Only one-fourth of my blood is Italian, but it is the heritage to which I most closely identify myself with. And not just a little…the first time I set foot on the soil in Italy I felt like I was home. Home in a way that every part of my being resonated with the earth, I felt like all was right with the world and I had found the place where I most belonged…Italia. Walking along the roads in Tuscany, I could imagine running into old friends, family and places where memories could be made and people knew me as Mama Caruso.
I learned to cook when I was 8, but I learned to eat and absorb and understand Italian food from the time I was much younger. First there was Grandma Leone, the neighborhood “watch-dog”, she was the person who watched out for all of the kids in our small Italian neighborhood which was primarily made up of Carusos, Leones, and Pavanos. It was Grandma Leone who would yell out the kitchen window at us if she even thought we were getting into trouble…she always seemed to know…and it was Grandma Leone who would always make sure that we got fed…in fact, the first Italian word I learned “mangiare” (eat!) was taught to me in every sense of the word.

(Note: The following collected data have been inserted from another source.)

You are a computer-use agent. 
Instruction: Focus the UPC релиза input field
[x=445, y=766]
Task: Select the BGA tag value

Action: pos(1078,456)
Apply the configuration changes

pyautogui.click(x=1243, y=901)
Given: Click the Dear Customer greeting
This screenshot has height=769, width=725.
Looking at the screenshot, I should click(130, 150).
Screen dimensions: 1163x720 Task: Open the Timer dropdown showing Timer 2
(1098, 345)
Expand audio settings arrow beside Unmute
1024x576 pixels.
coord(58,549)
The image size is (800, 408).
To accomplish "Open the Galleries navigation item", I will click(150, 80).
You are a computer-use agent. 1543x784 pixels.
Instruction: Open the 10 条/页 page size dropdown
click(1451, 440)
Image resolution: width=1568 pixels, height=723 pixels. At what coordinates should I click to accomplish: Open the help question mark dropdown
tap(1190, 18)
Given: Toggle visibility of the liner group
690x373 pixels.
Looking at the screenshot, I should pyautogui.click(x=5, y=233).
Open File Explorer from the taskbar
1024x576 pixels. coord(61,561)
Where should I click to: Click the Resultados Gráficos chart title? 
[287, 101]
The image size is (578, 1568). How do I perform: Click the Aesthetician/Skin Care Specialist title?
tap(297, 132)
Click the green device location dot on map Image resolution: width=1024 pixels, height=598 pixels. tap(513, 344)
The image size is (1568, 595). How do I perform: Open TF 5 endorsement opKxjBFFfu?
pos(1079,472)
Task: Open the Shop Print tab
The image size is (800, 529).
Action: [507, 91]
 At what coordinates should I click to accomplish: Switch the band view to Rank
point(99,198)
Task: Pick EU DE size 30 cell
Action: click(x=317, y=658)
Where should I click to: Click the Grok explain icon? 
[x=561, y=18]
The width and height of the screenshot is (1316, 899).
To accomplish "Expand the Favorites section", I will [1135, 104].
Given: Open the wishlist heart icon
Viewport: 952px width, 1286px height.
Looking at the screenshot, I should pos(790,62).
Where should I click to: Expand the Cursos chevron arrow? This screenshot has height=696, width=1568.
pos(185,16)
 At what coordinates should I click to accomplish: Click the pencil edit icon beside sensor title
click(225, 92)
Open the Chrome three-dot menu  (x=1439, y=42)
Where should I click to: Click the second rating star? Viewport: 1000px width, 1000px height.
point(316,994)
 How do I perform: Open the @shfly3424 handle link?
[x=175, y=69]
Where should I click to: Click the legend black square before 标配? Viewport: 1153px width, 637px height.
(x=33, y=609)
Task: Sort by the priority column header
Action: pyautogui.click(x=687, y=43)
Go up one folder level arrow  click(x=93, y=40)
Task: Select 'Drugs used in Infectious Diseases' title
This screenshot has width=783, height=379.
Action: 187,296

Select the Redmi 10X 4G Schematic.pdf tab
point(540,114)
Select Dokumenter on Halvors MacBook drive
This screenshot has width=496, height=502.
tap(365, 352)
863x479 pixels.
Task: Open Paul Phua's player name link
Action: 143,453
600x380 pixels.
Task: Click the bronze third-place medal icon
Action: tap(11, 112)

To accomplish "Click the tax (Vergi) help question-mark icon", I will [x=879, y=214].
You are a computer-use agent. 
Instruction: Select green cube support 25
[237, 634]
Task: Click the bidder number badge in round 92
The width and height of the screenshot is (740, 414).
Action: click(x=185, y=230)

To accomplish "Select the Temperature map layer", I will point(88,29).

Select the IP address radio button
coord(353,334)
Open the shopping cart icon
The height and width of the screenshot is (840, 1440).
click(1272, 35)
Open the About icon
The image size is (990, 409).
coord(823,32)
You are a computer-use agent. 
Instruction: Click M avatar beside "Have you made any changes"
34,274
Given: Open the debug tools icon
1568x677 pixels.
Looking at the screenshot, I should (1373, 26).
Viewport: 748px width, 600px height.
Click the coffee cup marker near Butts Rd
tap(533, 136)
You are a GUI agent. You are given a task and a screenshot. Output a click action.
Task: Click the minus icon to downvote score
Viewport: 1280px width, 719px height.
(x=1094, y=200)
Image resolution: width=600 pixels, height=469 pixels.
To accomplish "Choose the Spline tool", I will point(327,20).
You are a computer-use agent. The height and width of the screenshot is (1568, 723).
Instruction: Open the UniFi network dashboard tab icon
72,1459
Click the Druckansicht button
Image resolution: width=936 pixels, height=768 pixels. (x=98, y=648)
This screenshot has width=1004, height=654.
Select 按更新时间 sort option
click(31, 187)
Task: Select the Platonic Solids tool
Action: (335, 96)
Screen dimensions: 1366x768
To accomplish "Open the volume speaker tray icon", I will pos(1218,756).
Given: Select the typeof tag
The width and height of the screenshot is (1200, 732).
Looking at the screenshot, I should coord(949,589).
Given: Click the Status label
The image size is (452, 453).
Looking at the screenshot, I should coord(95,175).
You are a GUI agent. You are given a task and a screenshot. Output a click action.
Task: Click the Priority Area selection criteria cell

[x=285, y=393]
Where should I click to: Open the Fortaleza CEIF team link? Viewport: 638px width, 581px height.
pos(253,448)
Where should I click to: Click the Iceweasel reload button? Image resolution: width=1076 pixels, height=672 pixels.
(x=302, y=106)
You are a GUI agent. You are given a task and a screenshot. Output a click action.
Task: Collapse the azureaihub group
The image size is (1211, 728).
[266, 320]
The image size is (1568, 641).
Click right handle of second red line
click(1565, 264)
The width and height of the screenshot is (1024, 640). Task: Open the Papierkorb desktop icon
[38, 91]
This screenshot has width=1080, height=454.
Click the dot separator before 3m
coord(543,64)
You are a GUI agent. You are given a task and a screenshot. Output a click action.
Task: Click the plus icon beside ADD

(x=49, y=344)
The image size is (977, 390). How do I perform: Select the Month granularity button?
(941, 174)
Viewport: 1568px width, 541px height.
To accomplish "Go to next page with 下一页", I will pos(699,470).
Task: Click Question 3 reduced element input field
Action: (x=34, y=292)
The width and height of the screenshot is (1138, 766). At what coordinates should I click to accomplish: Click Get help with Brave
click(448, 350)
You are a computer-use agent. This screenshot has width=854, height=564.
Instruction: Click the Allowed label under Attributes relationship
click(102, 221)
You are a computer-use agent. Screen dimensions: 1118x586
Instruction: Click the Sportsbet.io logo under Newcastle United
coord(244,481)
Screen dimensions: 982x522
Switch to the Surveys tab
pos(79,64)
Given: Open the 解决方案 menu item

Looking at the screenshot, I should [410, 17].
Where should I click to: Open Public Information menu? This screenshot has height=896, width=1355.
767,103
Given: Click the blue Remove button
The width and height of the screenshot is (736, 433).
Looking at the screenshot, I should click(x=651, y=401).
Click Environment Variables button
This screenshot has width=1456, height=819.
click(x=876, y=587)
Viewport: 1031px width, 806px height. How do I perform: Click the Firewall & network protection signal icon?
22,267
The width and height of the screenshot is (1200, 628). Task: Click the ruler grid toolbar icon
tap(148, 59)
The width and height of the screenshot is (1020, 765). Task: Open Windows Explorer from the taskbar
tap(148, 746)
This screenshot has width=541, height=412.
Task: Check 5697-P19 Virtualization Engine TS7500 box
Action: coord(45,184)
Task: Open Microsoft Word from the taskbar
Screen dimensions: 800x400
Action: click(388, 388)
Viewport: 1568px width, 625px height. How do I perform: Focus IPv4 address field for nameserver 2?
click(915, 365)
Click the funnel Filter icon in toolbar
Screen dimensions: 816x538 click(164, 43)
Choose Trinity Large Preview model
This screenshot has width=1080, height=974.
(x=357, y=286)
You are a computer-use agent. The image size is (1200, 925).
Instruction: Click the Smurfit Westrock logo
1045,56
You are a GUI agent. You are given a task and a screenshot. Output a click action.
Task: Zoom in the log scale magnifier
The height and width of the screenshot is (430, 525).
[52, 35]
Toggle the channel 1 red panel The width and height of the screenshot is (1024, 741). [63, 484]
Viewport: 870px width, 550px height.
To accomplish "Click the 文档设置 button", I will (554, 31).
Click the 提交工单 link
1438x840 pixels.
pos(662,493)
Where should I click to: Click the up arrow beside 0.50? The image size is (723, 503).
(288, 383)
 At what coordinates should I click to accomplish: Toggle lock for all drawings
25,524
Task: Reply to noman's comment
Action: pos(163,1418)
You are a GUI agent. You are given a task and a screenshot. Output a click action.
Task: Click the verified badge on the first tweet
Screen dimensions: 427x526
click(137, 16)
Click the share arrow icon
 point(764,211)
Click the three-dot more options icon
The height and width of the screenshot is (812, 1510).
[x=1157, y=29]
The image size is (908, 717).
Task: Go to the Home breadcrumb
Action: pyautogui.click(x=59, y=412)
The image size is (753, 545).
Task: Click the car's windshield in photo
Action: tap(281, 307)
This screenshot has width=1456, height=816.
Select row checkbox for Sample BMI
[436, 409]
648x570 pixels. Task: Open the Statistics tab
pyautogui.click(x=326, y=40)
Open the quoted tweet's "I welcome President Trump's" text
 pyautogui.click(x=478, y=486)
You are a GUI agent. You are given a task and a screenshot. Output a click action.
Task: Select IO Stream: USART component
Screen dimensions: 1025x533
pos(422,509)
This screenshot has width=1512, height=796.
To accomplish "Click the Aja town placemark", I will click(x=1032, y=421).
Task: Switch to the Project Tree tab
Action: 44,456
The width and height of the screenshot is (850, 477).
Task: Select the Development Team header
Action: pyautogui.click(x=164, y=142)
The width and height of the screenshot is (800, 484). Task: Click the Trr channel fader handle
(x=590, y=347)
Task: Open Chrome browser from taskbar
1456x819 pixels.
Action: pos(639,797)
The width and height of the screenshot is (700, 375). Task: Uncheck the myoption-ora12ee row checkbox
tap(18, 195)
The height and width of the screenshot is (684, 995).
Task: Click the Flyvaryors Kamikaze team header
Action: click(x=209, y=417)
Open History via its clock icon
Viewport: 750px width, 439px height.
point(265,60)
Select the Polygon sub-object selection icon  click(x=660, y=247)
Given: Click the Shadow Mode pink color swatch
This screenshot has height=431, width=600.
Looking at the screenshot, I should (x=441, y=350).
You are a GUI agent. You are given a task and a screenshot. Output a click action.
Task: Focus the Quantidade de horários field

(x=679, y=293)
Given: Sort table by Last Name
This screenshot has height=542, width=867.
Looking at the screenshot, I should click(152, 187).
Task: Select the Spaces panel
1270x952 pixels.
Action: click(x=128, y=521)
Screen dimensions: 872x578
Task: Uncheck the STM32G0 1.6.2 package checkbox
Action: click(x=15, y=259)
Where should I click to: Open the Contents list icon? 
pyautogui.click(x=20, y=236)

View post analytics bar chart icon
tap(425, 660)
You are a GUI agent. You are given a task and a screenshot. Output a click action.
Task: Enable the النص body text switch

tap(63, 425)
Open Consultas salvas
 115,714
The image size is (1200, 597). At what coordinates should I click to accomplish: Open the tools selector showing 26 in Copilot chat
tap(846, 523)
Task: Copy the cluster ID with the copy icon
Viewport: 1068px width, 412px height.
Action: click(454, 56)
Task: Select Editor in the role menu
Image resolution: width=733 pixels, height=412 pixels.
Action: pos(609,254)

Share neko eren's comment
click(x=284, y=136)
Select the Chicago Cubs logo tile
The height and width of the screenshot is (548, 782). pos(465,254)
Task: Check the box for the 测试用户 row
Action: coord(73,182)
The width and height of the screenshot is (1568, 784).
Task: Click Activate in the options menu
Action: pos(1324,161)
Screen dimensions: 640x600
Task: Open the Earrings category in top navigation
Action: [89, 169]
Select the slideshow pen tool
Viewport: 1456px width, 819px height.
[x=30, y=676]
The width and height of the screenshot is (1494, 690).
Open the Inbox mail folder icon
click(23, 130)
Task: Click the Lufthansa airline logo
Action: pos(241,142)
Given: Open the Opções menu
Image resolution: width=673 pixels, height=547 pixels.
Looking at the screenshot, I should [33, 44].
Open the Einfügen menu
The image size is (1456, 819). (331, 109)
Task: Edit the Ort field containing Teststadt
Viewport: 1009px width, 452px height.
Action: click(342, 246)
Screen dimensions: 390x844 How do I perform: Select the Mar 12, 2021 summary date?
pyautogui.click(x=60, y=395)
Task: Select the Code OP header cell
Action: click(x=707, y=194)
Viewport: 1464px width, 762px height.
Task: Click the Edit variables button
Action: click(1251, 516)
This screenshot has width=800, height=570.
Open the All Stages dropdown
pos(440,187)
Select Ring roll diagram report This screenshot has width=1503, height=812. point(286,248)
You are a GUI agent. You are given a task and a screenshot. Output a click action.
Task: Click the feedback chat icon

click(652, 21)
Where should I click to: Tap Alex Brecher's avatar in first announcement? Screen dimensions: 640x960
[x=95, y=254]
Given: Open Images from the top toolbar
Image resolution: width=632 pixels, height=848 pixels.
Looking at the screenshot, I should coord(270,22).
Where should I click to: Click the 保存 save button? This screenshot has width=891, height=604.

My Scottish paternal Grandmother was the person who saturated my soul and my very being with Italian food – the simple complexity and robust flavors of traditional rustic peasant Italian were found in her kitchen daily. I have sisters who didn’t find out until much later in life that our Grandmother was not Italian because she was the very definition of Italian to all of us. “Mangiare!”; it was my Grandfather who taught me to be Italian, to eat and enjoy everything that was Italian, except, unfortunately the Italian language, which I still just sink into and wrap myself in whenever I hear it. I love the Italian language and wish that it had been taught to me as a child – in my home, the adults spoke French when they didn't want us to understand what they were saying…how I wish I had been exposed to Italian when I was younger. But alas, I was exposed to the food and that is the part that I am most excited to share with you!